Tuttavia, se lo si affronta da poco, rimane assolutamente autorevole. Essenzialmente, The World at War, ma sulla band che realizzò Maxwell's Silver Hammer, The Beatles Anthology è un collage meticolosamente assemblato di tutti i filmati disponibili sui Beatles, intervallati da interviste dell'epoca, apparentemente condotte in un periodo sufficientemente lungo da comprendere una serie davvero vertiginosa di peli sul viso (George Harrison), tagli di capelli (Ringo Starr) e tinte (Paul McCartney). Anche John Lennon ha modo di presentare la sua versione dei fatti, attraverso un'ampia selezione di filmati d'archivio.
E anche se molti dei ricordi sono ormai logori – Paul McCartney ha trascorso gli ultimi tre decenni ripetendo ogni aneddoto qui fino al punto di risultare insensato – ti mette davvero nei loro panni.
Anche l'audio aggiornato, rivisitato da Giles Martin (figlio di George) utilizzando la tecnologia di apprendimento automatico di Jackson, è una meraviglia. Nel corso degli anni è stato a volte difficile conciliare la reputazione dei primi Beatles come artisti scatenati con gli album sottili e metallici che hanno realizzato. Ma ora la loro musica è davvero travolgente. In un'esibizione del secondo episodio, si può letteralmente sentire la saliva scricchiolare nella gola di McCartney mentre urla e canta un pezzo. A parte la scrittura delle canzoni, improvvisamente è chiaro perché così tante persone si siano innamorate di loro così completamente.
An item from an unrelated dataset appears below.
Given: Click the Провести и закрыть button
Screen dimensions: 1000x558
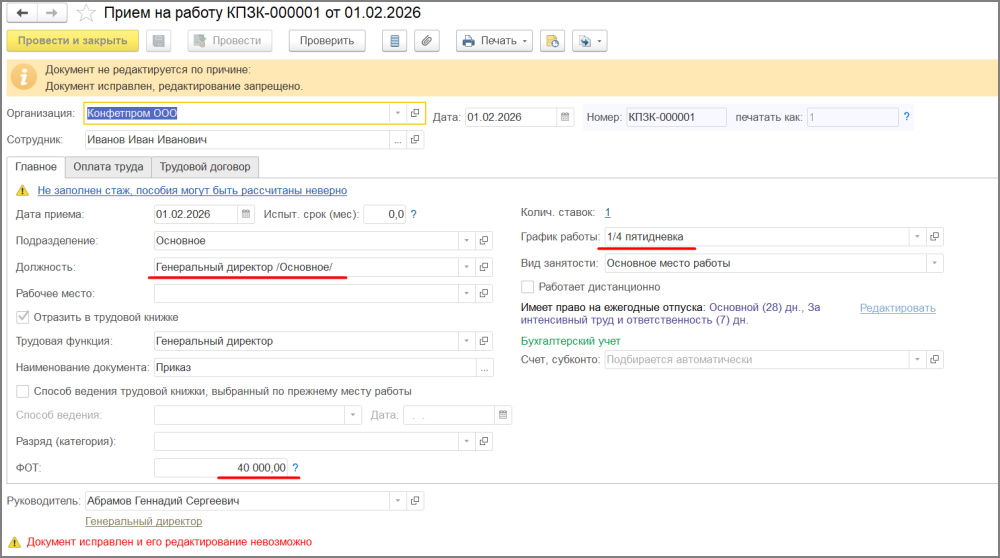Looking at the screenshot, I should click(72, 41).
Tuttavia, Get Back ha gettato un'ombra profonda sulla serie. Quel documentario ha fatto un lavoro fantastico nel dipingere i Beatles come l'immortale tentativo di McCartney di riportare tre compagni di band scontrosi a uno stato di produttività. Un lavoro così fantastico, in effetti, che diventa impossibile ignorarlo qui.
Ciò è particolarmente vero per il nono e ultimo episodio della serie. Questo, il pezzo forte della ristampa, promette uno sguardo completamente nuovo alla reunion della band senza Lennon negli anni '90. È qui che registrarono "Free as a Bird" (1995) e "Real Love" (1996) di Lennon come gruppo, dopo aver messo a tacere ogni animosità passata. Ma non è proprio così.
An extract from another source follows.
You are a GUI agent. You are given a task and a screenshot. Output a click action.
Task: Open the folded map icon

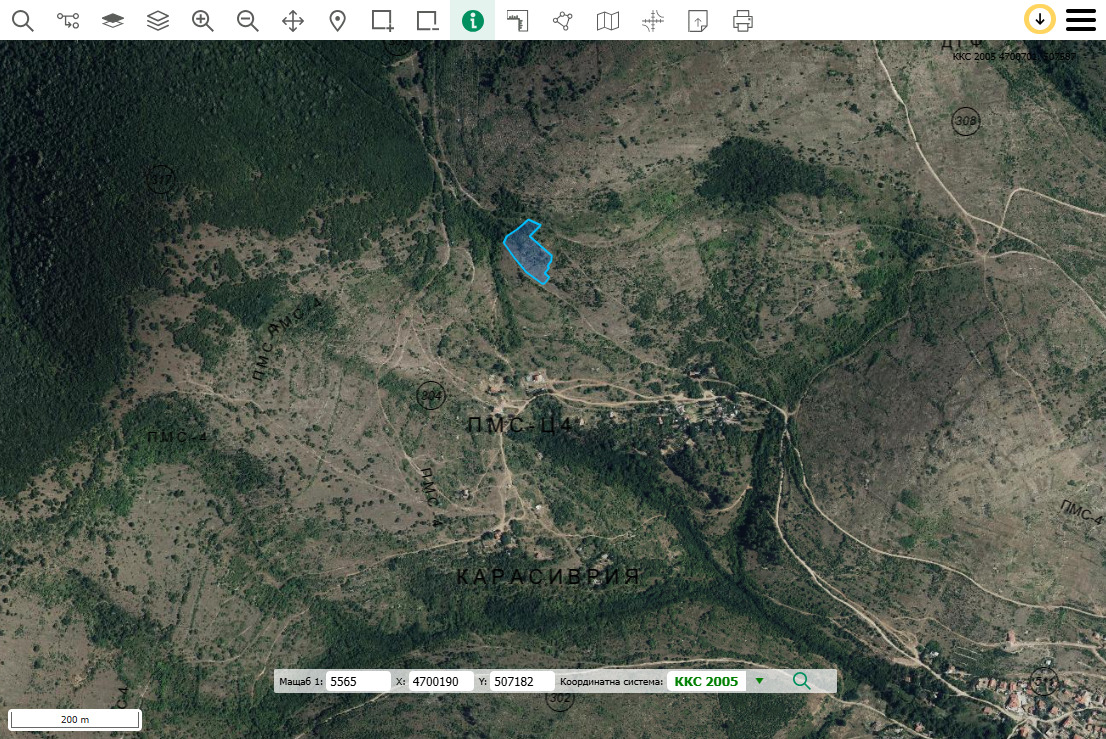(x=608, y=20)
In primo luogo, quasi tutti i filmati dell'episodio sono online da anni, quindi l'emozione della novità non è così forte come ci si sarebbe aspettati. In secondo luogo, è confortante vedere quanto fosse ancora scontroso Harrison dopo tutti quegli anni.
L'episodio menziona, ad esempio, che il titolo originale della serie sarebbe dovuto essere "The Long and Winding Road", finché Harrison non lo ha accantonato per paura che intitolare la loro storia ufficiale a una canzone di McCartney gli avrebbe dato un'eccessiva visibilità. C'è un'inquadratura di loro tre che suonano "Raunchy" – la canzone che ha fatto sì che Harrison entrasse a far parte della band – e lo si vede fare una leggera smorfia ogni volta che McCartney inizia a mettersi in mostra davanti alle telecamere.
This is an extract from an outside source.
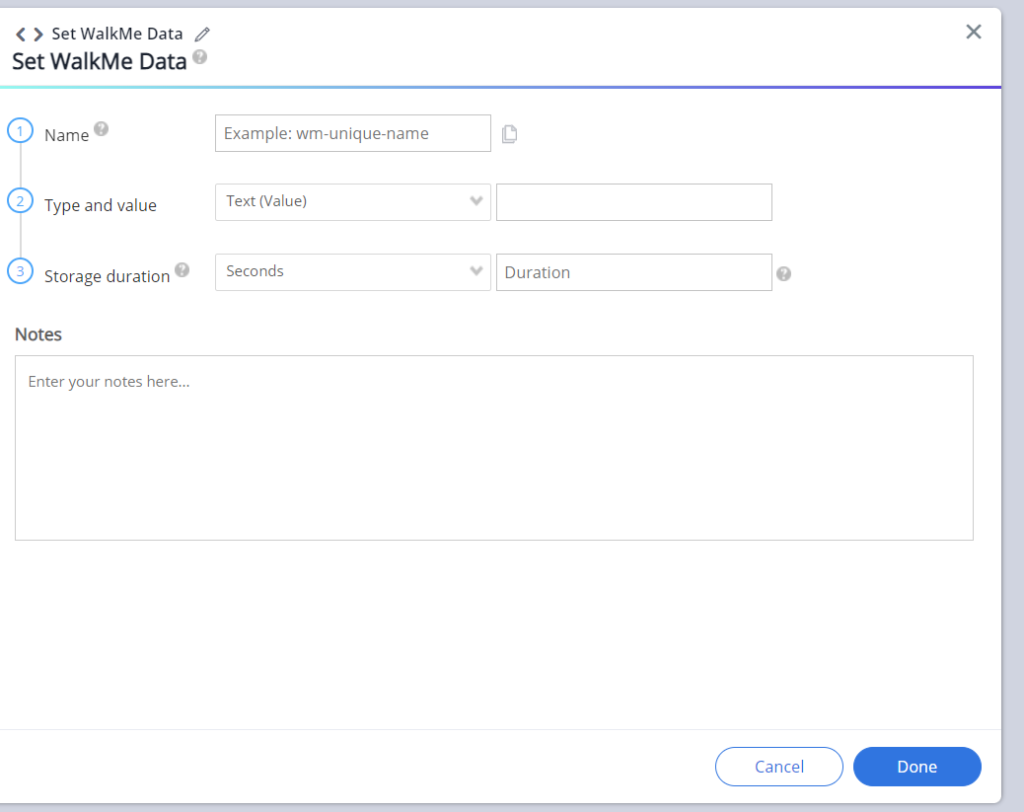Click the back chevron arrow in header

[x=21, y=34]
E non dimentichiamo che fu Harrison a impedire alla band di rifare "Now and Then", sostenendo che – secondo una rivisitazione di McCartney risalente a prima della pubblicazione del brano – era "una schifezza". In effetti, il momento clou dell'intera serie potrebbe essere una clip di loro tre seduti con George Martin, ad ascoltare il medley dalla fine di Abbey Road. E, mentre tre quarti del gruppo si concentrano intensamente su quello che, a qualsiasi titolo, è considerato uno dei momenti più alti di sempre della musica pop, Harrison arriccia il naso e borbotta: "Un po' sdolcinato".
Niente di tutto questo è intenzionale, certo (proprio come il momento in cui, durante la loro ultima esibizione come trio, Ringo sospira e controlla l'orologio prima di rendersi conto di essere ripreso), ma serve come piccolo contraltare all'immagine dei Beatles come monumento culturale intoccabile. Si rimane con la sensazione che fossero solo quattro persone, complicate, sarcastiche e umane. La serie cerca di raccontarcelo fin dall'inizio – i titoli di testa sono letteralmente un'inquadratura dei quattro membri che si rimpiccioliscono fino a essere completamente oscurati dalla leggenda grande come un grattacielo "THE BEATLES" – ma sembra comunque un promemoria molto necessario.